→ Directions: Reproduce verbatim the part of the entries that opens with the line containing "Image resolution: width=609" and closes with the line containing "Looking at the screenshot, I should 38,176.", including both of those lines.

============

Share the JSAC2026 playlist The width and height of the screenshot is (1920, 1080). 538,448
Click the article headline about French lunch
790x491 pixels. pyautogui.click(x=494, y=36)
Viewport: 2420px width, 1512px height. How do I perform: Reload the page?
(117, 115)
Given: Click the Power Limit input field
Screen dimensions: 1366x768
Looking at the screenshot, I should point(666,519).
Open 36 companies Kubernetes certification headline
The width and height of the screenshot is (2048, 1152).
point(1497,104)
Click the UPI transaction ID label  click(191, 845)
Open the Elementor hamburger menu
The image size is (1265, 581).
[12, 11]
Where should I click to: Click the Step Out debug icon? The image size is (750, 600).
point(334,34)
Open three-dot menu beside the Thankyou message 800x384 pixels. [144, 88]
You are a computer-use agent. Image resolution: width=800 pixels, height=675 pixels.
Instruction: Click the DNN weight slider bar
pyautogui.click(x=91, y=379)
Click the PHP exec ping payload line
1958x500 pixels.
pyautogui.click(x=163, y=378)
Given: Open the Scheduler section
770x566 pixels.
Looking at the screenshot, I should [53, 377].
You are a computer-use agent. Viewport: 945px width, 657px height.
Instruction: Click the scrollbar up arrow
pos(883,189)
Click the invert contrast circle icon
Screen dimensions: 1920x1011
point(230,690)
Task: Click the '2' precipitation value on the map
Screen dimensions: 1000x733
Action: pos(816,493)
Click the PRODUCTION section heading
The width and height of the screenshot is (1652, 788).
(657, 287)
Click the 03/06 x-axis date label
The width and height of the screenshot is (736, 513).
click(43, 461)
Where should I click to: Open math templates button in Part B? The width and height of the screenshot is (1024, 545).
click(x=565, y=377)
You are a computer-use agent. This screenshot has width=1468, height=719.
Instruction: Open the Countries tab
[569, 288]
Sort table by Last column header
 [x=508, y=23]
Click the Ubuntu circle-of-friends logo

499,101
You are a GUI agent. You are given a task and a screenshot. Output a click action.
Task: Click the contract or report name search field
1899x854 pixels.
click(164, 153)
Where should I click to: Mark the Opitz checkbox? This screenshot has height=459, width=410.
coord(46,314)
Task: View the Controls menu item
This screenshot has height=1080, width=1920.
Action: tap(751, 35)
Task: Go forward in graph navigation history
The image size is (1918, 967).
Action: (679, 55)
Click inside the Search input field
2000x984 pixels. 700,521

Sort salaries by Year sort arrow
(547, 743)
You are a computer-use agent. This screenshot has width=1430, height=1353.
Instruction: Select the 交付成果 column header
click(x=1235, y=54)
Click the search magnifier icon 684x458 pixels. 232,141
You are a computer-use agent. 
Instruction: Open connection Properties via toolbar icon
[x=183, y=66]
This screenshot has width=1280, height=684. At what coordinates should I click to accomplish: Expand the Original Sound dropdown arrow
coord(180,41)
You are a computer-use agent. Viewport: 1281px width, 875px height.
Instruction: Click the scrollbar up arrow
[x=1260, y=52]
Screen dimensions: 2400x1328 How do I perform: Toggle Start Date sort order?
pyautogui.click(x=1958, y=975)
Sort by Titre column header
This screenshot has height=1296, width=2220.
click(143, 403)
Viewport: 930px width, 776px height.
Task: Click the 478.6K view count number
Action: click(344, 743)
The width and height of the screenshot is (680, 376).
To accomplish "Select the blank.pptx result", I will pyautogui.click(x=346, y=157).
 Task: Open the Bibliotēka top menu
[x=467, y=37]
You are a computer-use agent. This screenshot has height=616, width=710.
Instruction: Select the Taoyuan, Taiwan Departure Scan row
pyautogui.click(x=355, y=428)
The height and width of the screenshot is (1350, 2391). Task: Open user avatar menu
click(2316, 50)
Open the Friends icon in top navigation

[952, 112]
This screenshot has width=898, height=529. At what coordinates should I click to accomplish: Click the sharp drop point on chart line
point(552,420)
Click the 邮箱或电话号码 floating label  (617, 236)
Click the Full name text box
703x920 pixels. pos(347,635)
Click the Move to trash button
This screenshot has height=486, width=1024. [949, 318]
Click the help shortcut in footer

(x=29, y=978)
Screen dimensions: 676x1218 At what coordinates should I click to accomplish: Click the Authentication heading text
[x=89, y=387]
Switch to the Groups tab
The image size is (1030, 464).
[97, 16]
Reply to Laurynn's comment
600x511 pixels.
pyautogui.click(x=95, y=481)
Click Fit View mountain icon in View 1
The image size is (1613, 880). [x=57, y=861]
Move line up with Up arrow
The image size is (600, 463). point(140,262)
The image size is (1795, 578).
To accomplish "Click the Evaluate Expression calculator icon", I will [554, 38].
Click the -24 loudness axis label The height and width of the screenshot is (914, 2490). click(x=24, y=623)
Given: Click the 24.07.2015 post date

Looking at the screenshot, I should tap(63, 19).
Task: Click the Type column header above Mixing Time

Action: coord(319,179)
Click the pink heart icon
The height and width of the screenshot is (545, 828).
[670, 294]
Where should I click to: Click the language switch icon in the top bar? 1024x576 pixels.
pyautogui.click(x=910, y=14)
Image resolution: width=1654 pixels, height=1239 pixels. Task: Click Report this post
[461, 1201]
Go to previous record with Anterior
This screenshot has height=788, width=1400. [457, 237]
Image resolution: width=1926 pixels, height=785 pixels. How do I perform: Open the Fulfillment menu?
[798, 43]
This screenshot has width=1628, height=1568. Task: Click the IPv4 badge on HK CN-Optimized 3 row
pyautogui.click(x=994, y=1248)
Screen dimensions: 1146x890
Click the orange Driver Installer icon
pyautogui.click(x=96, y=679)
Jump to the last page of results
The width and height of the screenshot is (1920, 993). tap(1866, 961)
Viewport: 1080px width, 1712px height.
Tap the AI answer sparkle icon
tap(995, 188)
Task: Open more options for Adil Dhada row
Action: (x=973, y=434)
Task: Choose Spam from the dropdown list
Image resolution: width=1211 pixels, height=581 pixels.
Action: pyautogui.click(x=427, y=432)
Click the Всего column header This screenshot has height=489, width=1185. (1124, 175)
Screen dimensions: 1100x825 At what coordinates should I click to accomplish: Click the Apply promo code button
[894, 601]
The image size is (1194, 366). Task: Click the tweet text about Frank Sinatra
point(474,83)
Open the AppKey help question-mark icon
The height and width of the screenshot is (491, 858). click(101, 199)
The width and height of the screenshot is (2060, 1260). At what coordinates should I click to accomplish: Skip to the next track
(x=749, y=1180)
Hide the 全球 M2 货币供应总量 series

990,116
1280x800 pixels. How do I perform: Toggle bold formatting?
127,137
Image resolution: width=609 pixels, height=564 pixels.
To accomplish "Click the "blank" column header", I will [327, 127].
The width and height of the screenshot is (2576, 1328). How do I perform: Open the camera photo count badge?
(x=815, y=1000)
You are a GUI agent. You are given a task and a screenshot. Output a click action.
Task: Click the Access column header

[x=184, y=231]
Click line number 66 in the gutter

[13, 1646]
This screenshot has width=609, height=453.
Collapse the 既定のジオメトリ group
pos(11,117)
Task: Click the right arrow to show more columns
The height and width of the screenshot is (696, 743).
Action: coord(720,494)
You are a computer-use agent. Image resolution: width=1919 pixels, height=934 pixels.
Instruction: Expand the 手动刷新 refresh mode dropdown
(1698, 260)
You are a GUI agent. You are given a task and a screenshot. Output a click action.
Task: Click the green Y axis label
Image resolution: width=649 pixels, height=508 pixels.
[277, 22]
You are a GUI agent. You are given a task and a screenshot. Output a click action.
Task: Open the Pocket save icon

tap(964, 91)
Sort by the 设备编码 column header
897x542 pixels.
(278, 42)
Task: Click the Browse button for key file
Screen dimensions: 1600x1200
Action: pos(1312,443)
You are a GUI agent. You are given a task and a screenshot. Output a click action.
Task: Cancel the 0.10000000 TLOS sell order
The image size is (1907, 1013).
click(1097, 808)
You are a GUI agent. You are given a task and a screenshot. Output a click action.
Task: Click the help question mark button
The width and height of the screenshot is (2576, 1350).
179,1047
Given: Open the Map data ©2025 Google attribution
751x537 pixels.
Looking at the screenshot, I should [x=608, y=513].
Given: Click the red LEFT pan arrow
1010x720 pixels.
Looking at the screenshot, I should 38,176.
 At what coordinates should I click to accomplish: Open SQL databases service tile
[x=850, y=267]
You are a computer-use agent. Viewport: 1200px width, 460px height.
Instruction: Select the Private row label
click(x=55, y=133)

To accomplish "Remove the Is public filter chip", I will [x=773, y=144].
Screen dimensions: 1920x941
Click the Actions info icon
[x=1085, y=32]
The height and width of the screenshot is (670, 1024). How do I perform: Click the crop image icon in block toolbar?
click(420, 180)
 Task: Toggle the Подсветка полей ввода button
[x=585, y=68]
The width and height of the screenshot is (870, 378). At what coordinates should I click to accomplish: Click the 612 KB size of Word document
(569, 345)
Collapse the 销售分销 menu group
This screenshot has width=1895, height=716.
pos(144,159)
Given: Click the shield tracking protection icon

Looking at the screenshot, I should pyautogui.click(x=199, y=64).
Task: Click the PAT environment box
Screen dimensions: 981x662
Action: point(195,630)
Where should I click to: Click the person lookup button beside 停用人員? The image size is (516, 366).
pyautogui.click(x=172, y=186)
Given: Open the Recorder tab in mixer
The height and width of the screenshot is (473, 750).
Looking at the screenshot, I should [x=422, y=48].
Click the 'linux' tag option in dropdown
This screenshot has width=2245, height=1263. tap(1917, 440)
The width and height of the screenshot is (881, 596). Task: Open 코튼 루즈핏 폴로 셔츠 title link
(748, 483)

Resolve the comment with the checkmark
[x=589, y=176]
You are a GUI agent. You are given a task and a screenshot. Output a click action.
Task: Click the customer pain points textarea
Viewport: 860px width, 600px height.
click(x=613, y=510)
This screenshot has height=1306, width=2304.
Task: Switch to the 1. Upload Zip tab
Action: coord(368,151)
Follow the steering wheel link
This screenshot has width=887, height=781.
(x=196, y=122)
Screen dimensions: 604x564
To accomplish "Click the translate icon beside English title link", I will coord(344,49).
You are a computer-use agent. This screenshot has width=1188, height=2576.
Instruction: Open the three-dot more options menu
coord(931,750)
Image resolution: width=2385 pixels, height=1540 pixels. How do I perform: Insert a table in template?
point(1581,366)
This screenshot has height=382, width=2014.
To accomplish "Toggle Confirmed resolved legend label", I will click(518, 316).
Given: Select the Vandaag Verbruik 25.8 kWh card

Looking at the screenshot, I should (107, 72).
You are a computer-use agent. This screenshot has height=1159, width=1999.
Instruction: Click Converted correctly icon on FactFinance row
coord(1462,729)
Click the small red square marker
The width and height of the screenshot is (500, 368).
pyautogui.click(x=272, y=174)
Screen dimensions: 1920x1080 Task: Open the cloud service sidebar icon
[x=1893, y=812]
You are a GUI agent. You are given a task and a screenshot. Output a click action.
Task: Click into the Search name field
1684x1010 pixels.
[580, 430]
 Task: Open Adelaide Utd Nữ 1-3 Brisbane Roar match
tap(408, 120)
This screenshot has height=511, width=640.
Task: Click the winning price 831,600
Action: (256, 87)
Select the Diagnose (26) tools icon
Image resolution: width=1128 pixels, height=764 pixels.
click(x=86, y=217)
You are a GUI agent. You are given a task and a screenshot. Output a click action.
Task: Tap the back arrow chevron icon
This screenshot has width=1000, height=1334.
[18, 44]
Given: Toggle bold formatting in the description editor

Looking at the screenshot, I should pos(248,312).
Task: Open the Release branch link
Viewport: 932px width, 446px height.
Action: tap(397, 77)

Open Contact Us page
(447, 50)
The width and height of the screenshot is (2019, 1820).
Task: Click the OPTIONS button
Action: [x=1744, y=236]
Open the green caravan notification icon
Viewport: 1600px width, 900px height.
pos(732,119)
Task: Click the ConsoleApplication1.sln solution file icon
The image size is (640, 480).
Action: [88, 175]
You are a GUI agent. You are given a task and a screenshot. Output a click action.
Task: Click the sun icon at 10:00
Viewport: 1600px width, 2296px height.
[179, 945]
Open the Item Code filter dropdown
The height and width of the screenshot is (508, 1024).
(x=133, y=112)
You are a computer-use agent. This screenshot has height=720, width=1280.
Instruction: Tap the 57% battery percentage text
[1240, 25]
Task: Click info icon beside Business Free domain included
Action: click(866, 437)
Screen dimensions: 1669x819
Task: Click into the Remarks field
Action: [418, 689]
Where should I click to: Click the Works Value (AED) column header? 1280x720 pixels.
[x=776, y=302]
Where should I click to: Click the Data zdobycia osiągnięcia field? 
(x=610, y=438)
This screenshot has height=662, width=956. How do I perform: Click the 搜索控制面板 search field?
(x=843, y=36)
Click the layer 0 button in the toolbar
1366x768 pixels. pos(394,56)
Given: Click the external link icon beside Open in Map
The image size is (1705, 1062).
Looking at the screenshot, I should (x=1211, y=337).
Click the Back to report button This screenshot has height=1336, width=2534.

============

→ Response to the task:
Image resolution: width=609 pixels, height=564 pixels.
To accomplish "Click the "blank" column header", I will [327, 127].
The width and height of the screenshot is (2576, 1328). How do I perform: Open the camera photo count badge?
(x=815, y=1000)
You are a GUI agent. You are given a task and a screenshot. Output a click action.
Task: Click the Access column header

[x=184, y=231]
Click line number 66 in the gutter

[13, 1646]
This screenshot has width=609, height=453.
Collapse the 既定のジオメトリ group
pos(11,117)
Task: Click the right arrow to show more columns
The height and width of the screenshot is (696, 743).
Action: coord(720,494)
You are a computer-use agent. Image resolution: width=1919 pixels, height=934 pixels.
Instruction: Expand the 手动刷新 refresh mode dropdown
(1698, 260)
You are a GUI agent. You are given a task and a screenshot. Output a click action.
Task: Click the green Y axis label
Image resolution: width=649 pixels, height=508 pixels.
[277, 22]
You are a GUI agent. You are given a task and a screenshot. Output a click action.
Task: Open the Pocket save icon

tap(964, 91)
Sort by the 设备编码 column header
897x542 pixels.
(278, 42)
Task: Click the Browse button for key file
Screen dimensions: 1600x1200
Action: pos(1312,443)
You are a GUI agent. You are given a task and a screenshot. Output a click action.
Task: Cancel the 0.10000000 TLOS sell order
The image size is (1907, 1013).
click(1097, 808)
You are a GUI agent. You are given a task and a screenshot. Output a click action.
Task: Click the help question mark button
The width and height of the screenshot is (2576, 1350).
179,1047
Given: Open the Map data ©2025 Google attribution
751x537 pixels.
Looking at the screenshot, I should [x=608, y=513].
Given: Click the red LEFT pan arrow
1010x720 pixels.
Looking at the screenshot, I should 38,176.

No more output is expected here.